- [Apply what you read]:
1) Say whether each statement agrees with the text on American chestnut restoration, answering yes or no and quoting the words of the text that decide it. (a) The November 3, 2020 meeting was held in person. (b) TACF has been working to restore the American chestnut since 1983. (c) The name 3BUR refers to the chestnut's three nuts in a spiky burr.
2) Pick up the text on American chestnut restoration after its last sentence and keep writing.
━━ Document text ━━
Working Together Towards Chestnut Restoration

On November 3, 2020 about forty people from the USDA Forest Service and The American Chestnut Foundation (TACF) gathered virtually. It was the second biennial plan of work meeting between TACF and SRS.

Since the 1990s, the two organizations have worked together on American chestnut (Castanea dentata) restoration. In 2017 and in 2019, they committed to a Biennial Plan of Work that strengthens the partnership.

At the meeting, foresters, researchers, and organization leaders shared the latest advances in genetics and breeding, restoration research, and disease screening.

Since 1983, TACF has been working to restore the American chestnut. Their science strategy is called 3BUR – a reference to chestnut’s three nutritious nuts in a spiky burr. TACF uses traditional approaches (tree breeding), integrated management approaches (biocontrol), and powerful new molecular tools (biotechnology).
━━━
━━ Excerpted data ━━
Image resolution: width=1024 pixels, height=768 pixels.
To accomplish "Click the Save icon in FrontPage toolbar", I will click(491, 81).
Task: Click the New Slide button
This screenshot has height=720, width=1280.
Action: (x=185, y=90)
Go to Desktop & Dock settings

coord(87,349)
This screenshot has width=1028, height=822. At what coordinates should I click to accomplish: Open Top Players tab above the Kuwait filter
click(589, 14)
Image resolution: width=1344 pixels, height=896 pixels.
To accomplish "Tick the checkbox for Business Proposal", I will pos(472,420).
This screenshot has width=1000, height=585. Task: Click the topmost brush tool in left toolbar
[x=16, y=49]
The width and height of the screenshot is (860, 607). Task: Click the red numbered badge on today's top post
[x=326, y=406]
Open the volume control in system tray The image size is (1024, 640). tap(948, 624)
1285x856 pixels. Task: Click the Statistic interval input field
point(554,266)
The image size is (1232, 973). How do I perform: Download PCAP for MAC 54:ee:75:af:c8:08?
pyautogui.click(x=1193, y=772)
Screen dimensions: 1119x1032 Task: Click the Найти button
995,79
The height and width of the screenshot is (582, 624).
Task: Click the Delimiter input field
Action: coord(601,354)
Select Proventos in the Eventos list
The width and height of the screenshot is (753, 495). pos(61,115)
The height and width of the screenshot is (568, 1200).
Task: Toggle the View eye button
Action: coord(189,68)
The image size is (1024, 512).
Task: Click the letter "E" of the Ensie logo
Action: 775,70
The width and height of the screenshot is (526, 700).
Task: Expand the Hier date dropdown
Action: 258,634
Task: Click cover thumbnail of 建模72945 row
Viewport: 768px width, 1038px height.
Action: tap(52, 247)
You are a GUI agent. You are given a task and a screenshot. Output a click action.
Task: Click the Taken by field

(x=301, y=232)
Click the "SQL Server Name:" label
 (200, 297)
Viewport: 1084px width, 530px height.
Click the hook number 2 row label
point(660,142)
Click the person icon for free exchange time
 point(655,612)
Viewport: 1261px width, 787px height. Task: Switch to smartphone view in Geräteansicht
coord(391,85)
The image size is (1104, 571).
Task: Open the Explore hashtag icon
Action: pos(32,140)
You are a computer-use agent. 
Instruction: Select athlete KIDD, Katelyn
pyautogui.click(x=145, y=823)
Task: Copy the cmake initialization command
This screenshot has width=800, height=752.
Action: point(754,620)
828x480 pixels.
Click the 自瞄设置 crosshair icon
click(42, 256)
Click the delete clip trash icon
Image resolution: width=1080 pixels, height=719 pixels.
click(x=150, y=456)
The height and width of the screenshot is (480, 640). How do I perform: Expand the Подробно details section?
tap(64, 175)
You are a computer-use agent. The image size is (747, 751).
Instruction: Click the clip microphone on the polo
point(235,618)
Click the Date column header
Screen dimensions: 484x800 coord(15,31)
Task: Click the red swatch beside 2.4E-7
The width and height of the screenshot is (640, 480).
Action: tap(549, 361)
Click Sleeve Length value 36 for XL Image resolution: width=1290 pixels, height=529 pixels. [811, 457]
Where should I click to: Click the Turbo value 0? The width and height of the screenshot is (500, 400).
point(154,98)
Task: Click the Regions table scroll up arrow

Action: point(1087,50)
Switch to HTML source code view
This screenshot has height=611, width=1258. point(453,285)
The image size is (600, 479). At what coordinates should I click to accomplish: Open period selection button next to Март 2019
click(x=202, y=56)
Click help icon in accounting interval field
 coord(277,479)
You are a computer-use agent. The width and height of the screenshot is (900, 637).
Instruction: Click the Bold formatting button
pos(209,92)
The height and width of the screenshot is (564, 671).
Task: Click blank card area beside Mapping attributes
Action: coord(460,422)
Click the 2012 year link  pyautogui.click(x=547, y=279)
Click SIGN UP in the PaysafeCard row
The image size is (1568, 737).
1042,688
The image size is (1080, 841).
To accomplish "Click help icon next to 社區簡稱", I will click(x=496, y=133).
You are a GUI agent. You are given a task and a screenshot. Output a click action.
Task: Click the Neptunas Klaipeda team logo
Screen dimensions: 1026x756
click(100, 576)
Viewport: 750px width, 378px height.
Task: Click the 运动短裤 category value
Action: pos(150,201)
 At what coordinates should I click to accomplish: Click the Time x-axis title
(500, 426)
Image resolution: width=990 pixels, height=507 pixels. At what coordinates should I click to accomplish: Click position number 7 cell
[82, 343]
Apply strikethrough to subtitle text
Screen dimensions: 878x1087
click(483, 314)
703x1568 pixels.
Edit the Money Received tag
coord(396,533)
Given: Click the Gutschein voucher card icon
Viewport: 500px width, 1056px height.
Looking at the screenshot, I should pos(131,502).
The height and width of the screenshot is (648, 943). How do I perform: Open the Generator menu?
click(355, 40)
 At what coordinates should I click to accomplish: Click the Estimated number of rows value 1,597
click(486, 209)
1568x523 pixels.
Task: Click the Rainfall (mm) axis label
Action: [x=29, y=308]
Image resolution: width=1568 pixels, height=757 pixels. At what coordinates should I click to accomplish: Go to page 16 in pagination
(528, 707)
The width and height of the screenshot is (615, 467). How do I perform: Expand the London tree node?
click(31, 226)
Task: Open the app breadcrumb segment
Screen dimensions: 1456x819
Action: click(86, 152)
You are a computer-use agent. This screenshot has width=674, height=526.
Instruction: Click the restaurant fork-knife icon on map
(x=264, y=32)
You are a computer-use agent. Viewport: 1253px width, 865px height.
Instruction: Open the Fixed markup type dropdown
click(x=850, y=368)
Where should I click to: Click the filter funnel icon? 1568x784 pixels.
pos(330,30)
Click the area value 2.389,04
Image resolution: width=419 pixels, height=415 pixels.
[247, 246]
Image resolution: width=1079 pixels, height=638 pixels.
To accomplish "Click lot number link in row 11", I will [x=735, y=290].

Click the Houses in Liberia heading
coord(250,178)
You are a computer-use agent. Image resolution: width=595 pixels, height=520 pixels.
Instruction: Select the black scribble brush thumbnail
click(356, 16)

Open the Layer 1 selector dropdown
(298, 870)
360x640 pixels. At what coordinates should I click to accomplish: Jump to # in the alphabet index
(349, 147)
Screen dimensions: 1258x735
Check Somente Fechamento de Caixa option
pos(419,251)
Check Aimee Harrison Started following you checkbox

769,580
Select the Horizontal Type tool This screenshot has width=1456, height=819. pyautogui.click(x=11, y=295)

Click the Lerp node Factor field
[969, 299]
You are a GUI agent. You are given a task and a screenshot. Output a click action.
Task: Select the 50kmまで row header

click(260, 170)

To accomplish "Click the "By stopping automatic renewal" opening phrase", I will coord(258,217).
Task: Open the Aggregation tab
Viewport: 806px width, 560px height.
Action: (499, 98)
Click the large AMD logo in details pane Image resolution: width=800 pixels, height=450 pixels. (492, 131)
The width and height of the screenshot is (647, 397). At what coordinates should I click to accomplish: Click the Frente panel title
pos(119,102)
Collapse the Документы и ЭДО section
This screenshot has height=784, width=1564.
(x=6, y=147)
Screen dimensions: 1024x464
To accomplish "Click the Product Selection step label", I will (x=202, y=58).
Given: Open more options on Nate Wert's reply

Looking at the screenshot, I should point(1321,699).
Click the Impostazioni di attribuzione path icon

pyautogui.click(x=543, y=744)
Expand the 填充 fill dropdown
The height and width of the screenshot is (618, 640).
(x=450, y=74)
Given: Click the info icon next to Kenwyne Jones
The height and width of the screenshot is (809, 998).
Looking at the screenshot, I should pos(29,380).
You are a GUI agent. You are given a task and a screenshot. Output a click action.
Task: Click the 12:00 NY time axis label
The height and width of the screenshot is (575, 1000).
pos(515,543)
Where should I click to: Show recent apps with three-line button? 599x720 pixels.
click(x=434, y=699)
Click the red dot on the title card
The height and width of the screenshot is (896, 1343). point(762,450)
━━━
- [Your written answers]:
1)
(a) No: "gathered virtually"
(b) Yes: "Since 1983, TACF has been working to restore the American chestnut."
(c) Yes: "a reference to chestnut’s three nutritious nuts in a spiky burr"

2)
Two major diseases decimated American chestnut: chestnut blight (Cryphonectria parasitica) and Phytophthora root rot (Phytophthora cinnamomi). Chinese chestnut is blight resistant. Chinese chestnut and American chestnut have been backcrossed – a breeding process that aims to recover the timber-type form of American chestnut while keeping Chinese chestnut genes for blight resistance.